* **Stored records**
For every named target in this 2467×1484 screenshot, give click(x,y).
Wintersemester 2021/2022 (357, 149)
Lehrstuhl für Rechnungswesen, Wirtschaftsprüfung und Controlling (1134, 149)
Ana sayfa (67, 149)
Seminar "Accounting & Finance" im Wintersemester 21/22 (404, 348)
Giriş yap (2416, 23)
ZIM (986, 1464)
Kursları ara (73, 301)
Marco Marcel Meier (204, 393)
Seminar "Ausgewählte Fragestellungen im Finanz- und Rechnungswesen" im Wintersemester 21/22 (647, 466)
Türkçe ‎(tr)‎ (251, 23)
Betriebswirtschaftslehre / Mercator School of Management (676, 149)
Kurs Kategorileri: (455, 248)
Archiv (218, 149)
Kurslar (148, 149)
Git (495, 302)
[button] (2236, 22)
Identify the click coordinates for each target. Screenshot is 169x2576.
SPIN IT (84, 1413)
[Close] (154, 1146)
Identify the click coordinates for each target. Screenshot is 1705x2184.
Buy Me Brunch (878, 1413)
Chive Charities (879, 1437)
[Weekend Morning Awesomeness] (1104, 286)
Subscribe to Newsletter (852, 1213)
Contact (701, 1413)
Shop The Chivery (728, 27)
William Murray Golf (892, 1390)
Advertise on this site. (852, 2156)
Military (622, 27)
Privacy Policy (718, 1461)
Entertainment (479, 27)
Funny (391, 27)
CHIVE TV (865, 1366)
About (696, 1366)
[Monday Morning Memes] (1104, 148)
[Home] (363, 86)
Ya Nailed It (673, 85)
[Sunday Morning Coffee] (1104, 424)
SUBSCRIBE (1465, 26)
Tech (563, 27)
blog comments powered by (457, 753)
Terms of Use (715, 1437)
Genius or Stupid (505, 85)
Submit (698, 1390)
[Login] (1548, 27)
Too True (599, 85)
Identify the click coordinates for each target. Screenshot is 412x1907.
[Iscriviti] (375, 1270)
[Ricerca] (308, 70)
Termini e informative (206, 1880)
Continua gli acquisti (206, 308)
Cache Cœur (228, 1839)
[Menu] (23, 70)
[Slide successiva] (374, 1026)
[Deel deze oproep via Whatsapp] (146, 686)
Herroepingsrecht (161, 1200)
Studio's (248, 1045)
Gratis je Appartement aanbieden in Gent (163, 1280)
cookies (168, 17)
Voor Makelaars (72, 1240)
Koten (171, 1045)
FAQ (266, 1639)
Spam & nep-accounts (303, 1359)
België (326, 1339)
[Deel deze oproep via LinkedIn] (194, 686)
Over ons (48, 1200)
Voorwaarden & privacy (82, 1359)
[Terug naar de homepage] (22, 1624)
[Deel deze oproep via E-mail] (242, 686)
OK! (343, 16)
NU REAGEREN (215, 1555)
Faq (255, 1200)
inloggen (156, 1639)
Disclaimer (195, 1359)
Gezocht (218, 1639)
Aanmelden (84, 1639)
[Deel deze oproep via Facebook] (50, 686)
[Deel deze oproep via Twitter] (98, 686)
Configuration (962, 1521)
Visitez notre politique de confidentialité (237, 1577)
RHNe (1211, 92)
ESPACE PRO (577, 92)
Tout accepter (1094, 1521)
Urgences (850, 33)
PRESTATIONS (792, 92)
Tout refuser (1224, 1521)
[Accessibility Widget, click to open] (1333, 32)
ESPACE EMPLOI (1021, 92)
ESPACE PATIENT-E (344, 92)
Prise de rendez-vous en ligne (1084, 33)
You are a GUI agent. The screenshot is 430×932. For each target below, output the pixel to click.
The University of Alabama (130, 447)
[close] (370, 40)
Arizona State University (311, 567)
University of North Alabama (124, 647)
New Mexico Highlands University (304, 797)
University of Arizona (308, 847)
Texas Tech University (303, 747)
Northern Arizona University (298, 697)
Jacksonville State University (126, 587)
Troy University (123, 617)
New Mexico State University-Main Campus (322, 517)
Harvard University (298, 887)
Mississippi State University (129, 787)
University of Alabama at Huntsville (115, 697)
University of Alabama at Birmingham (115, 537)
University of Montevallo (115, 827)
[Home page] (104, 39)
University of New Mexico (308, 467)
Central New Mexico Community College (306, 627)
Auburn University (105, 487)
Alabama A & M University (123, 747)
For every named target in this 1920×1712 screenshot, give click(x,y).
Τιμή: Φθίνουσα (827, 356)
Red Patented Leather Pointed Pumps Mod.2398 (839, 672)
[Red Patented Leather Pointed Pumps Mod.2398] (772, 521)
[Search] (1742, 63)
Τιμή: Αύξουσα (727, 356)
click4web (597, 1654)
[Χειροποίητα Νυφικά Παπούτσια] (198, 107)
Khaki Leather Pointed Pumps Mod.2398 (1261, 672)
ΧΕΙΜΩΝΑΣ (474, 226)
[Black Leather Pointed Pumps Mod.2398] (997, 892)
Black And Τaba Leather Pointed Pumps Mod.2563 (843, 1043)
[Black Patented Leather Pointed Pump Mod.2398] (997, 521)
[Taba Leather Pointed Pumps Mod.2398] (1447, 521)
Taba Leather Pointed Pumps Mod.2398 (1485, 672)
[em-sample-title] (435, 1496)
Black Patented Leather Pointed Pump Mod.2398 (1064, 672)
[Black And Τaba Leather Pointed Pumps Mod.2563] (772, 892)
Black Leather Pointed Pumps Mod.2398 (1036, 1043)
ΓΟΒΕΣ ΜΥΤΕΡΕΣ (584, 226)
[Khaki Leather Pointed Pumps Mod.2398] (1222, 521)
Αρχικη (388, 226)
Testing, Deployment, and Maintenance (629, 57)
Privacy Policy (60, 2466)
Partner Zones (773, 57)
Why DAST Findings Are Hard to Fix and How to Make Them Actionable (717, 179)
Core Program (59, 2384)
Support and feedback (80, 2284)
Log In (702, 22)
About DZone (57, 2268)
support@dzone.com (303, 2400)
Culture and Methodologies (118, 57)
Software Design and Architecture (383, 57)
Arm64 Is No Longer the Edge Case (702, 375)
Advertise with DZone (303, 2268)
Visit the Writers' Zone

* **Activity**
From the line holding "Screenshot is 412x1907." to the line holding "Prise de rendez-vous en ligne (1084, 33)", inclusive, restate each line above exactly as written.

* **Finished task**
Identify the click coordinates for each target. Screenshot is 412x1907.
[Iscriviti] (375, 1270)
[Ricerca] (308, 70)
Termini e informative (206, 1880)
Continua gli acquisti (206, 308)
Cache Cœur (228, 1839)
[Menu] (23, 70)
[Slide successiva] (374, 1026)
[Deel deze oproep via Whatsapp] (146, 686)
Herroepingsrecht (161, 1200)
Studio's (248, 1045)
Gratis je Appartement aanbieden in Gent (163, 1280)
cookies (168, 17)
Voor Makelaars (72, 1240)
Koten (171, 1045)
FAQ (266, 1639)
Spam & nep-accounts (303, 1359)
België (326, 1339)
[Deel deze oproep via LinkedIn] (194, 686)
Over ons (48, 1200)
Voorwaarden & privacy (82, 1359)
[Terug naar de homepage] (22, 1624)
[Deel deze oproep via E-mail] (242, 686)
OK! (343, 16)
NU REAGEREN (215, 1555)
Faq (255, 1200)
inloggen (156, 1639)
Disclaimer (195, 1359)
Gezocht (218, 1639)
Aanmelden (84, 1639)
[Deel deze oproep via Facebook] (50, 686)
[Deel deze oproep via Twitter] (98, 686)
Configuration (962, 1521)
Visitez notre politique de confidentialité (237, 1577)
RHNe (1211, 92)
ESPACE PRO (577, 92)
Tout accepter (1094, 1521)
Urgences (850, 33)
PRESTATIONS (792, 92)
Tout refuser (1224, 1521)
[Accessibility Widget, click to open] (1333, 32)
ESPACE EMPLOI (1021, 92)
ESPACE PATIENT-E (344, 92)
Prise de rendez-vous en ligne (1084, 33)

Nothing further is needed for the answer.